Health

Brain disease plaguing Muzaffarpur children is not encephalitis

Encephalopathy is a biochemical disease, while encephalitis results from a viral infection 

 
By T Jacob John
Published: Monday 08 July 2019
Photo: Adithyan PC

The recurrent outbreak of brain disease among children in Muzaffarpur, Bihar, during the months of April, May and June every year is categorically hypoglycaemic encephalopathy and not encephalitis.  

I don’t know what’s happening there this time but I can say that our research during the outbreak in 2012, 2013 and 2014, revealed encephalopathy — a biochemical disease. Encephalitis, on the other hand, results from a viral infection.

Acute encephalitis syndrome (AES) is a broad term and viral encephalitis is a part of it, which spills over before April and after July. The disease may include hypoglycaemic encephalopathy but it will lose the specificity of a diagnosis. Besides, AES also includes bacterial meningitis. So, the word AES is actually both useless and harmful.

The National Centre for Disease Control (CDC) made a mistake calling it AES. That should have never been used in clinical practice, in which diagnosis and treatment are specific to diseases, not lookalikes. So, I think, that is where things are going wrong. 

AES has so far claimed lives of 133 children in Muzaffarpur alone and more than 150 in the whole of Bihar, according to media reports.

During my time in Muzaffarpur, people were very receptive. We told people to ensure that children take proper meals at night. The doctors also understood the logic behind the diagnosis and treatment and they followed it up very diligently.

In a session for primary health centre (PHC) doctors (involving 32 doctors), they were taught that in the case of encephalitis, children fall sick between 4 am and 7 am in the morning. Since, no virus keeps a watch at this hour, it is just a cycle of the body.

AES is usually manufactured during the hot part of the day. So, if AES begins in the afternoon at 2 o'clock it is unlikely to be hypoglycaemic encephalopathy. This distinction is critical.

If a child had fever for two or three days prior to the brain disease, then it can be the infection encephalitis.

On the other hand, hypoglycaemic encephalopathy happens when a child goes to bed without any problem, but develops brain symptoms early in the morning and then fever, it is encephalopathy. 

The symptoms include vomiting followed by drowsiness, abnormal muscle movement early in the morning.
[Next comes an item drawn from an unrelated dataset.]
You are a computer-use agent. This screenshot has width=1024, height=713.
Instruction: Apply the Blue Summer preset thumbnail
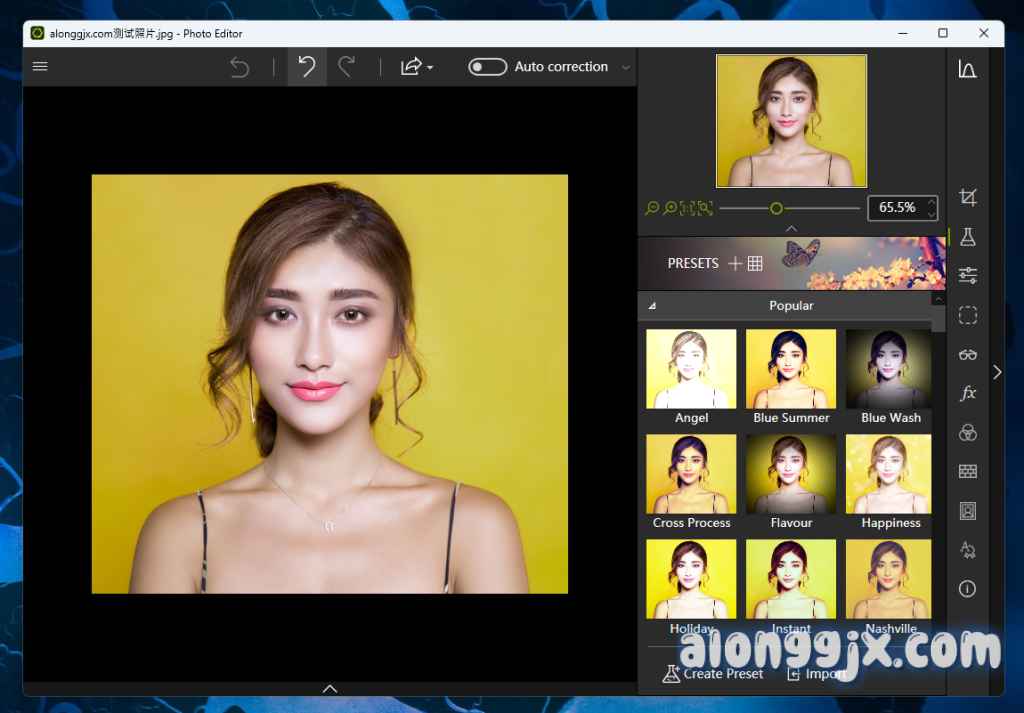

This is not a disease caused by heat and it is not a viral infection. 

Moreover, AES affects adults more than children, while hypoglycaemic encephalopathy affects only children.

Encephalopathy is a medical emergency. It raises the risk of death, if not treated quickly. With encephalitis, there is no specific treatment as well as no immediate risk of death.

The deaths recently seen in Bihar are a combination of three factors:

1) Undernutrition 

2) Prolonged fasting

3) Litchi — which contains a substance methylene cyclopropyl alanine. This substance blocks a biochemical process called fatty acid oxidation, or gluconeogenesis. 

If these three factors do not come together, no child will develop the disease or die of the disease. I first came up with the diagnosis in 2012 and later confirmed in 2013. Further, in 2015, all missing links were established. 

Diagnoses is key

It is purely a biomedical issue and should be sorted out by doctors with a few tests; one is blood sugar.

If the blood sugar is 150 milligrams per decilitre (mg/dl), then it cannot be hypoglycaemic encephalopathy; it has to be below 70 mg/dl.

Another is a lumbar puncture and chronic fatigue syndrome (CFS) cell count test.

I found that no lumbar puncture test was done among children diagnosed with AES in Muzaffarpur.  

Both are entirely different diseases. In encephalitis, the brain is affected and ‘itis’ shows it’s a brain inflammation. ‘Itis’ is used whenever there is an inflammatory disease like meningitis, conjunctivitis and that immediately attacks white blood cells.

In a lumbar puncture test, also known as a spinal tap, the CSF will show an increase in number of white blood cells.

Encephalopathy has no inflammation. It has brain edema. There will be no increase in white blood cells either in the brain or in the cerebro spinal fluids.

We may ask why lumbar puncture test was not done in Bihar. The test requires more human resource. You must have enough hands to do this.

If you suddenly send 50 children to a medical college, how can they handle. When there is a fire, the fire agency comes in. Here when there is a fire, the same people who are looking after the general ward have to double up and do that also. The medical college is not made for this outbreak. 

Do not thrust these extra cases to them. A PHC is more than enough to handle these cases. ‘Do not send children from PHCs to medical college hospital’ was one of the instructions we had given.

A blood sugar test can be done at a PHC; glucose machines have been supplied to every PHC. 

(T Jacob John, retired professor of virology from Christian Medical College (CMC), Vellore, along with Muzaffarpur-based pediatrician Arun Shah, had investigated the outbreak in 2012, 2013, and 2014.)